======== Provided data ========
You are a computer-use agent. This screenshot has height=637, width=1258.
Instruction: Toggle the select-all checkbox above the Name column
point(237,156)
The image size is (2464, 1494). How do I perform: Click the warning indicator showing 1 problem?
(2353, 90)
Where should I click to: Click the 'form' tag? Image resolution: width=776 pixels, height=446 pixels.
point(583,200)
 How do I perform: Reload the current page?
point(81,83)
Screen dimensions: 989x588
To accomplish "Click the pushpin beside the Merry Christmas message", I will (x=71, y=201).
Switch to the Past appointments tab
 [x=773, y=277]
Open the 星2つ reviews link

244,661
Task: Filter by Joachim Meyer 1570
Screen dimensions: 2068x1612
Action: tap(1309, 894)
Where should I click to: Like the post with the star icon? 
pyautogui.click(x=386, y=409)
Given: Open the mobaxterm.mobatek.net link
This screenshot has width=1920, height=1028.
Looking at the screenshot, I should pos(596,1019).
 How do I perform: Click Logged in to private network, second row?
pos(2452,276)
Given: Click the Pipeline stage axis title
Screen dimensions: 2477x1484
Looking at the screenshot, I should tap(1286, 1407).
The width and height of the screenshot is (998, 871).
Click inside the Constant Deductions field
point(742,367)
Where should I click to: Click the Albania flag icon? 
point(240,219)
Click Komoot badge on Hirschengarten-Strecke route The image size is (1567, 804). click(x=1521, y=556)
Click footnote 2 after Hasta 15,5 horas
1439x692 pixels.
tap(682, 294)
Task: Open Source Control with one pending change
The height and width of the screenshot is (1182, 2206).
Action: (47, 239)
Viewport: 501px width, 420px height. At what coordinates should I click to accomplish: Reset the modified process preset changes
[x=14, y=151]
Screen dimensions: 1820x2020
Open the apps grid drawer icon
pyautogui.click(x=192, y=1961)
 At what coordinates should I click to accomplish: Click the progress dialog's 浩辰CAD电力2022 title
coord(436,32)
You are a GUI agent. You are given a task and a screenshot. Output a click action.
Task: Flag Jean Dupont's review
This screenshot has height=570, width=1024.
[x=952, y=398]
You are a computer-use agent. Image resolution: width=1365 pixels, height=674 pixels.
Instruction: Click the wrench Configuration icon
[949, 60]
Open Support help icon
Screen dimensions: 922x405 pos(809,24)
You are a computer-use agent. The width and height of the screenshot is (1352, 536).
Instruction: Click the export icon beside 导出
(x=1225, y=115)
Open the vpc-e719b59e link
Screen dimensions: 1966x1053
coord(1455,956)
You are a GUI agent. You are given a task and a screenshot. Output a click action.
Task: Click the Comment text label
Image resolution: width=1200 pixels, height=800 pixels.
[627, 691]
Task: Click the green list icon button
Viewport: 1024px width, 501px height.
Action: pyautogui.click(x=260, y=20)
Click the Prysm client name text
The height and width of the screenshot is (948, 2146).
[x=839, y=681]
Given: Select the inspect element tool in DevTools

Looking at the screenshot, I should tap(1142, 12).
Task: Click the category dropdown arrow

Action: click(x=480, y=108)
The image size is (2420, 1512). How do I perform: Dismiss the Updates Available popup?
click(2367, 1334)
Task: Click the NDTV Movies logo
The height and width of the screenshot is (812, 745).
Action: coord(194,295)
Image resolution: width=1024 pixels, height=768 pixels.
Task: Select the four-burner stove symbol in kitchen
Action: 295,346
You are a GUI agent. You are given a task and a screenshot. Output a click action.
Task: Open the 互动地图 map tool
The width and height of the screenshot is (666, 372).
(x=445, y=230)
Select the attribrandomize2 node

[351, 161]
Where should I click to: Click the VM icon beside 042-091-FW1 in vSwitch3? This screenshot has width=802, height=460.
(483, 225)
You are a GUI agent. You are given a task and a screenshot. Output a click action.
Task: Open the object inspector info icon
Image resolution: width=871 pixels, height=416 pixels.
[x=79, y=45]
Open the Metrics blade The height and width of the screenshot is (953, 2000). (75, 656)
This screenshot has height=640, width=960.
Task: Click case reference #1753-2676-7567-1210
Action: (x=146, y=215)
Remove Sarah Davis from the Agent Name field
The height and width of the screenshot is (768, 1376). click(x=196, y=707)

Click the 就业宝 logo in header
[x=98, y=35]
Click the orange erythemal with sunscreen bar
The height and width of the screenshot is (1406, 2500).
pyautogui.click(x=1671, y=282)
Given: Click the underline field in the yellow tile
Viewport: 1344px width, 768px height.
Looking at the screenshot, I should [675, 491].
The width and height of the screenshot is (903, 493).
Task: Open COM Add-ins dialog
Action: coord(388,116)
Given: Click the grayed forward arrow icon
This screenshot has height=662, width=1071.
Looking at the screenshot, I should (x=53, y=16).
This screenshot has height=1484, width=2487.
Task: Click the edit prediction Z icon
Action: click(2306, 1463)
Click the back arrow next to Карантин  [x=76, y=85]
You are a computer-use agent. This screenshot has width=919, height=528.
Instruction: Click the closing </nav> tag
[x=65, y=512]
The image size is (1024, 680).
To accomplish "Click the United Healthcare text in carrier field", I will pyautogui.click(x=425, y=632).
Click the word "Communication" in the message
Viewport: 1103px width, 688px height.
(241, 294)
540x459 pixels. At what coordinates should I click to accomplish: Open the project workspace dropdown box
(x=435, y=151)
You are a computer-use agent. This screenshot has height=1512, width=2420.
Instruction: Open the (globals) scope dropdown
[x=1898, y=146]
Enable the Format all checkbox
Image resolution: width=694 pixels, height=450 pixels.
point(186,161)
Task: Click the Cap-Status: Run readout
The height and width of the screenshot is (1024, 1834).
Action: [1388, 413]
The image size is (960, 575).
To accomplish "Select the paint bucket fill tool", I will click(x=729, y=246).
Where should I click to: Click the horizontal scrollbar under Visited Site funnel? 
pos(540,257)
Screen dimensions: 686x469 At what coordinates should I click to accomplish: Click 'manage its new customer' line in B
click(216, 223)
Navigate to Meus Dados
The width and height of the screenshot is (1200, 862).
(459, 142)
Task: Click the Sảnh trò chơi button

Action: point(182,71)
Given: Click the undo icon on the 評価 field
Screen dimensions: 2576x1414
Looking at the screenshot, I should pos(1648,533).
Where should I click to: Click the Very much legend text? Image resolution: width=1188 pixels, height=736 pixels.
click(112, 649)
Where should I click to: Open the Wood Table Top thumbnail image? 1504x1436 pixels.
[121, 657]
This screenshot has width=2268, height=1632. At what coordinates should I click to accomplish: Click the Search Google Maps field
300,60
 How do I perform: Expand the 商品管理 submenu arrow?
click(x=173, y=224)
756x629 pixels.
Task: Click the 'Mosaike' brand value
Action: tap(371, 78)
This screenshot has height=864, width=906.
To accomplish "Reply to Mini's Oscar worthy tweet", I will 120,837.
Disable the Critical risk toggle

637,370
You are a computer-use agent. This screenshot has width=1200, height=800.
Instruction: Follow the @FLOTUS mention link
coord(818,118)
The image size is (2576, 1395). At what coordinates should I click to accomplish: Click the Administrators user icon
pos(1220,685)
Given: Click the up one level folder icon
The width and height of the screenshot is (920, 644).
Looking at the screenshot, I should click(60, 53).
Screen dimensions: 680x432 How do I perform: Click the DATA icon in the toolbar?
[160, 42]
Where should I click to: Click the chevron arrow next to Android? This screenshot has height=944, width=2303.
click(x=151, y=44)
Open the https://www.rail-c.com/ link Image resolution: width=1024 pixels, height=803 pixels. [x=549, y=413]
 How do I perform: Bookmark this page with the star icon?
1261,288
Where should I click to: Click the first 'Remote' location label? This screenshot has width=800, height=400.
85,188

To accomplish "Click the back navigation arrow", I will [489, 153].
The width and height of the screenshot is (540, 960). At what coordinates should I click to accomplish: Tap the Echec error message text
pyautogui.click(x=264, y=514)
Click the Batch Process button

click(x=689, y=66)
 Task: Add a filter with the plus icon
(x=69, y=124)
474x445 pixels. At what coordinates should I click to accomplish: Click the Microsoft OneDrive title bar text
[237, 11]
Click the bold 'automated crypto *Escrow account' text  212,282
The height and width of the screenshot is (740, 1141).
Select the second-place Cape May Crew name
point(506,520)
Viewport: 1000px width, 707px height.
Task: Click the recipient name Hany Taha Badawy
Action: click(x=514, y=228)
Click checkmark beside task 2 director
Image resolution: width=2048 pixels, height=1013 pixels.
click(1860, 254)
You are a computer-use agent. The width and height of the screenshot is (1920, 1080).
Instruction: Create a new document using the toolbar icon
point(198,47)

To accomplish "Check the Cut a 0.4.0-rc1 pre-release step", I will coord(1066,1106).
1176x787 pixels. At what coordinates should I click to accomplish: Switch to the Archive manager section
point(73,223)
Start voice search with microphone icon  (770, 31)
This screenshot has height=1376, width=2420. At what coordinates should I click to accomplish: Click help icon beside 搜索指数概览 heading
========
**Directions for this task:** Return the rows above, unchanged, from the line that contains "Click the bold" through the line that contains "I will coord(1066,1106).", including both.

**Solved exercise:**
Click the bold 'automated crypto *Escrow account' text  212,282
The height and width of the screenshot is (740, 1141).
Select the second-place Cape May Crew name
point(506,520)
Viewport: 1000px width, 707px height.
Task: Click the recipient name Hany Taha Badawy
Action: click(x=514, y=228)
Click checkmark beside task 2 director
Image resolution: width=2048 pixels, height=1013 pixels.
click(1860, 254)
You are a computer-use agent. The width and height of the screenshot is (1920, 1080).
Instruction: Create a new document using the toolbar icon
point(198,47)

To accomplish "Check the Cut a 0.4.0-rc1 pre-release step", I will coord(1066,1106).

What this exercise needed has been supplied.